__EXERCISE 1__: In the rows below, write out the lines starting with the line that contains "Click the kiwifarms.net" and going on through the line that contains "click(x=756, y=351)".

__EXTRACT PROVIDED__:
HOWEVER my dilemma is

 

1) he wants to go to very selective schools for engineering and I am afraid a c will hurt his GPA too much to be selective. Which I really feel like OH well TOUGH COOKIES but since I did play a part in that I didn't keep him on track better, I feel that may be too harsh.

 

2) IF he was in school around here, he would not have read such rigorous books making the papers much easier and combined with the fact that (And this is from a lit teacher here in the local school) he would have been given at least 3 rewrites per paper to bring his grades up and would have been given extra credit to offset any deductions for turning in late papers. IT is pretty darn impossible to get a grade lower than an A around here. And he would have written maybe at max 6 papers in the advance class.

 

In contrast, my kid did 12 original papers 2-4 pages each, 1 research paper and 12 historical narrative papers, no rewrites, no revisions (NO i didn't grade and allow him to rewrite until he made an A paper, I taught him to write an A paper in middle school and I expect him to do so)

__EXERCISE 2__: From the post about the grade dilemma, give again the passage starting with "1) he wants" and going on through "the advance class.".

__DATA SHOWN__:
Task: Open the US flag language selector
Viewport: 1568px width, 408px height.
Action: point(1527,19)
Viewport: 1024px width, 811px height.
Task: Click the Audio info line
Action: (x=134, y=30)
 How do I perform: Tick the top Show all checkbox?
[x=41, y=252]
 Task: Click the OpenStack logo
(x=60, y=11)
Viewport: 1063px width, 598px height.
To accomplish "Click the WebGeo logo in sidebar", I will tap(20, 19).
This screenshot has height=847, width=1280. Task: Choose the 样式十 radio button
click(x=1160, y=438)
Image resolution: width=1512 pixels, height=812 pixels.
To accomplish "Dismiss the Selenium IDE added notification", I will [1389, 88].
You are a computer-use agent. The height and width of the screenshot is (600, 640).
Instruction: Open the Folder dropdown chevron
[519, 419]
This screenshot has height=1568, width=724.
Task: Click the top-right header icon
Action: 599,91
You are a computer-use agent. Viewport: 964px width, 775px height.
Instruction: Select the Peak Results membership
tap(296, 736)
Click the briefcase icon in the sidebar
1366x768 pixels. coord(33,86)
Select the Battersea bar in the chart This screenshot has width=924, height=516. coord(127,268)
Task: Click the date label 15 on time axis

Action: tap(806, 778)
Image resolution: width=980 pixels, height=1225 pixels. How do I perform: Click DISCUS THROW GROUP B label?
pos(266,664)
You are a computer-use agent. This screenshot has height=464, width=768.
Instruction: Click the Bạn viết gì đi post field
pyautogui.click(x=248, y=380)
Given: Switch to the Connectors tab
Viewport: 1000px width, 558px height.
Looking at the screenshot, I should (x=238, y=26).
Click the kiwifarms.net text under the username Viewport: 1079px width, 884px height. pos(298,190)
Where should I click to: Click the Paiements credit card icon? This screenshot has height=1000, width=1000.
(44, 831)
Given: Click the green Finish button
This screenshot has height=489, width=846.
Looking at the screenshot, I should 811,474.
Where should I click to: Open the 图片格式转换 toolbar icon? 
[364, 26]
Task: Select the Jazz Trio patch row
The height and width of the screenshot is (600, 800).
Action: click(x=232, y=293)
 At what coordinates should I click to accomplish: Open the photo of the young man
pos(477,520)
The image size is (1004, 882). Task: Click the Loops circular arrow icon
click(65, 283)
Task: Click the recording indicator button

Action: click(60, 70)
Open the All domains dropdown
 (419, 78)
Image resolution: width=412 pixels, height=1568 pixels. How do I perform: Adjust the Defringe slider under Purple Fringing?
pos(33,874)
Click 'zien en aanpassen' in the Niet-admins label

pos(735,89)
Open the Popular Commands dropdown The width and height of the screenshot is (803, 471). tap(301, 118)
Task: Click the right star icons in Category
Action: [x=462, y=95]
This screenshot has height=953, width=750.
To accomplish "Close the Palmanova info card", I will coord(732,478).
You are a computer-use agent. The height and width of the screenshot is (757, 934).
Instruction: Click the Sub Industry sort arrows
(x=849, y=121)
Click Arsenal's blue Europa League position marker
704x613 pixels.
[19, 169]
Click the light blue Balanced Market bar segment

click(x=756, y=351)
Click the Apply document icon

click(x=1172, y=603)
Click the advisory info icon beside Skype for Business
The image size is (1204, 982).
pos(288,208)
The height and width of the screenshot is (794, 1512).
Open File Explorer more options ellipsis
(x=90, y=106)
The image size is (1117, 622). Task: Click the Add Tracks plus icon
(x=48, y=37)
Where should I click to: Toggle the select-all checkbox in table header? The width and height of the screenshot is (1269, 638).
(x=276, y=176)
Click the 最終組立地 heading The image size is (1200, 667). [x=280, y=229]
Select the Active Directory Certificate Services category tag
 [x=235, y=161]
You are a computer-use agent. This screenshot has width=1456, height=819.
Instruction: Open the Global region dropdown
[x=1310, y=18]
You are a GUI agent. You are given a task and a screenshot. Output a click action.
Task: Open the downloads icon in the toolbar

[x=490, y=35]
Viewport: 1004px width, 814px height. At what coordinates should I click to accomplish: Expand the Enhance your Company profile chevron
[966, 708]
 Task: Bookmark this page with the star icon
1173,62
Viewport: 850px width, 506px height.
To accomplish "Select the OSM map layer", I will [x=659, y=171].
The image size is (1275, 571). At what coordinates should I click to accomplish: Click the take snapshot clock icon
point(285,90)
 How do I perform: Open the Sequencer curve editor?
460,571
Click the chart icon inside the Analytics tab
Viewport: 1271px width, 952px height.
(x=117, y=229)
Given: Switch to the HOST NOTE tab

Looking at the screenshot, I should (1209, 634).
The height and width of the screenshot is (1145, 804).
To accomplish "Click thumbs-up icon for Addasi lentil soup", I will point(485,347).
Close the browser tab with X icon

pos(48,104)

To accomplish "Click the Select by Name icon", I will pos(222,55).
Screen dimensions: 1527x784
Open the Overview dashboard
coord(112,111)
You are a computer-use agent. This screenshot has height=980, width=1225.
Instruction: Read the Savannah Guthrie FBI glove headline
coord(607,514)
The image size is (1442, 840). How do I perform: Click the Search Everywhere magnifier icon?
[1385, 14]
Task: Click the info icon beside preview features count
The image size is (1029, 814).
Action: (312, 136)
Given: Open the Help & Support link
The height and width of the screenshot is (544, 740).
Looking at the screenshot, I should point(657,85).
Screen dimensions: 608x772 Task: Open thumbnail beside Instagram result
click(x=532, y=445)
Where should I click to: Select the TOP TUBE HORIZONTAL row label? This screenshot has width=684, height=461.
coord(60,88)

__EXERCISE OUTPUT 1__:
Click the kiwifarms.net text under the username Viewport: 1079px width, 884px height. pos(298,190)
Where should I click to: Click the Paiements credit card icon? This screenshot has height=1000, width=1000.
(44, 831)
Given: Click the green Finish button
This screenshot has height=489, width=846.
Looking at the screenshot, I should 811,474.
Where should I click to: Open the 图片格式转换 toolbar icon? 
[364, 26]
Task: Select the Jazz Trio patch row
The height and width of the screenshot is (600, 800).
Action: click(x=232, y=293)
 At what coordinates should I click to accomplish: Open the photo of the young man
pos(477,520)
The image size is (1004, 882). Task: Click the Loops circular arrow icon
click(65, 283)
Task: Click the recording indicator button

Action: click(60, 70)
Open the All domains dropdown
 (419, 78)
Image resolution: width=412 pixels, height=1568 pixels. How do I perform: Adjust the Defringe slider under Purple Fringing?
pos(33,874)
Click 'zien en aanpassen' in the Niet-admins label

pos(735,89)
Open the Popular Commands dropdown The width and height of the screenshot is (803, 471). tap(301, 118)
Task: Click the right star icons in Category
Action: [x=462, y=95]
This screenshot has height=953, width=750.
To accomplish "Close the Palmanova info card", I will coord(732,478).
You are a computer-use agent. The height and width of the screenshot is (757, 934).
Instruction: Click the Sub Industry sort arrows
(x=849, y=121)
Click Arsenal's blue Europa League position marker
704x613 pixels.
[19, 169]
Click the light blue Balanced Market bar segment

click(x=756, y=351)

__EXERCISE OUTPUT 2__:
1) he wants to go to very selective schools for engineering and I am afraid a c will hurt his GPA too much to be selective. Which I really feel like OH well TOUGH COOKIES but since I did play a part in that I didn't keep him on track better, I feel that may be too harsh.

 

2) IF he was in school around here, he would not have read such rigorous books making the papers much easier and combined with the fact that (And this is from a lit teacher here in the local school) he would have been given at least 3 rewrites per paper to bring his grades up and would have been given extra credit to offset any deductions for turning in late papers. IT is pretty darn impossible to get a grade lower than an A around here. And he would have written maybe at max 6 papers in the advance class.